Dirinya menambahkan, berdasarkan ethos sendiri, memiliki intensi atau niat untuk menjatuhkan lawan bicara merupakan level terendah dalam berkomunikasi.
Padahal, ajang debat tersebut merupakan sarana adu gagasan antar cawapres, bukan untuk saling menjatuhkan.
Lebih lanjut, Sufyan turut menyinggung Gibran yang dinilainya meniru gaya Presiden Jokowi dengan menggunakan istilah atau diksi asing kepada lawan debatnya pada Pilpres 2014 dan 2019 silam.
"Ethos dan Logos tak dipakai dan ini melanjutkan sang Bapak. 2019 tiba-tiba muncul unicorn, itupun Jokowi bukan ahli digital. Benang merah keduanya bisa jadi mendapat bisikan jahat dari tim untuk mencari-cari kelemahan lawan debat dari awal," tukasnya.
"Ini bukan cerdas cermat, bukan ajang hapalan. Publik ingin tahu gagasan besar. Bukan sekadar tebak-tebakan singkatan atau istilah," pungkasnya.
Dalam ilmu komunikasi Strategi debat Gibran ternyata tingkat paling bawah 😀
— Muhiq 🪣 (@MuhiqR) December 23, 2023
Samsul .. Samsul pic.twitter.com/5KgPKOjEDR
TPN soal Istilah SGIE: Kualitas Jadi Debat Turun, Menghasilkan Wapres Singkatan
Deputi Politik 5.0 TPN Ganjar-Mahfud, Andi Widjajanto, menanggapi terkait singkatan-singkatan yang digunakan cawapres nomor urut 2 Gibran Rakabuming Raka dalam debat cawapres, Jumat (22/12) malam.
Saat itu, Gibran memberikan pertanyaan menggunakan istilah SGIE atau State of Global Islamic Economy kepada cawapres nomor urut 1 Muhaimin Iskandar alias Cak Imin.
Andi mulanya mengira akronim SGIE Gibran itu adalah istilah makanan khas Yogyakarta untuk makanan semacam nasi uduk.
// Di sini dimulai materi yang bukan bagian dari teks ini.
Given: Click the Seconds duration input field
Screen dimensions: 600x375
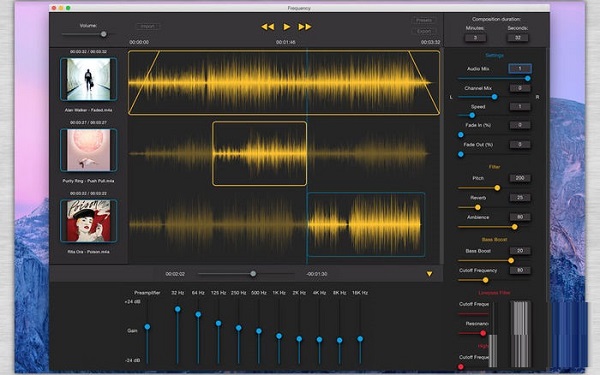Looking at the screenshot, I should pyautogui.click(x=518, y=38).
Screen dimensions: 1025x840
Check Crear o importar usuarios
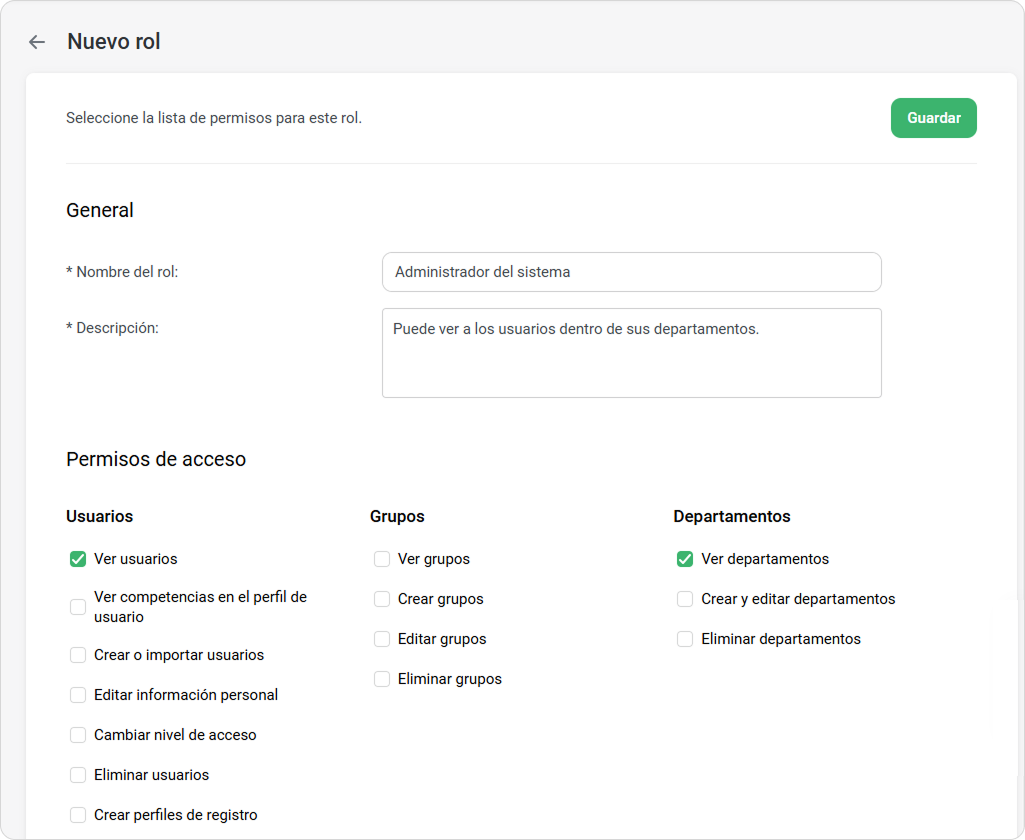coord(78,655)
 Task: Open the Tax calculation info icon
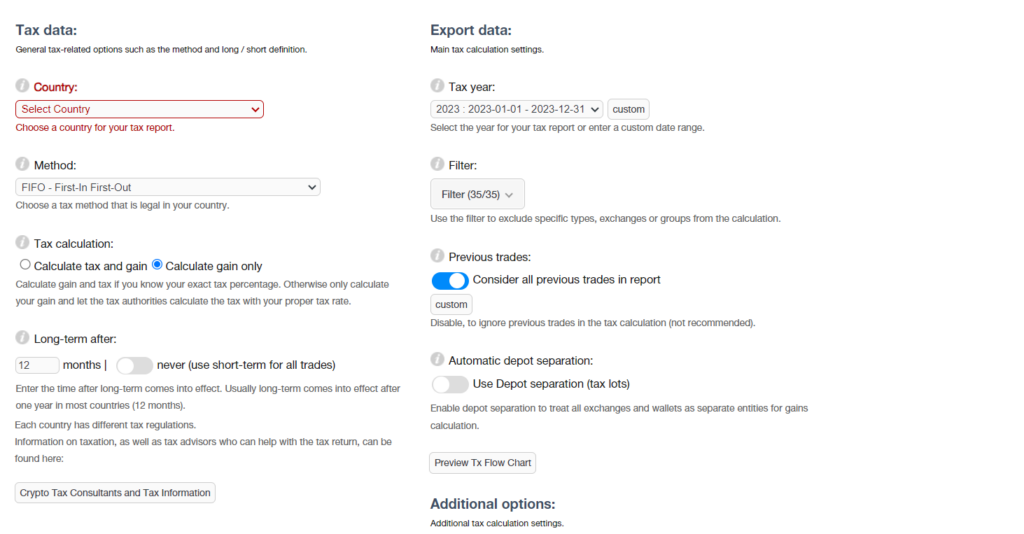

“Waktu saya mendengar kata SGIE itu, yang saya bayangkan tuh nasi gurih di Yogya. SGIE coba ditanya sego gurih ingkung enak, itu ada Mak Cemplung, ada Mbok Demang,” kata Andi dalam acara diskusi sekaligus tanggapan dan evaluasi debat cawapres di Media Center TPN Ganjar-Mahfud, Jl. Cemara No.19, Menteng, Jakarta, Sabtu (23/12).
Andi lantas mengatakan kualitas debat menjadi turun karena istilah-istilah tersebut yang kurang tidak familiar dengan semua orang.
Ia kemudian menyarankan agar moderator debat untuk memberikan waktu bagi paslon untuk menjelaskan jika ada pernyataan yang kurang dimengerti.
“Sebaiknya memang moderator memberikan kesempatan untuk itu dijelaskan kalau tidak maka rakyat tidak mendapatkan kesempatan mendapatkan debat yang berkualitas,” ujarnya.
“Ya bayangkan kalau nanti tiba-tiba semua istilah yang terkait dengan lingkungan di debat 4 dengan carbon trading, carbon tax itu semua dikeluarkan dalam bentuk singkatan, akhirnya sepuluh detik pertama hilang,” sambungnya.
Selain itu, kualitas debat, kata Andi jika menggunakan singkatan-singkatan semacam itu justru akan menghasilkan wapres yang hanya hafal singkatan.
“Kualitas debat menjadi turun ya signifikan. Jadi akhirnya kita punya wapres singkatan. Siapa yang menjadi wapres adalah wapres yang hafal singkatan, kan repot sehingga kita memiliki kriteria baru,” tutup dia.
Sementara itu, sebelumnya Gibran menyebut istilah yang digunakannya itu adalah istilah yang lumrah dalam bidang investasi.
“Tidak ada kata-kata sulit, itu istilah biasa dalam investasi ya,” kata Gibran kepada wartawan usai blusukan di Pasar Minggu, Jakarta Selatan, Sabtu (23/12).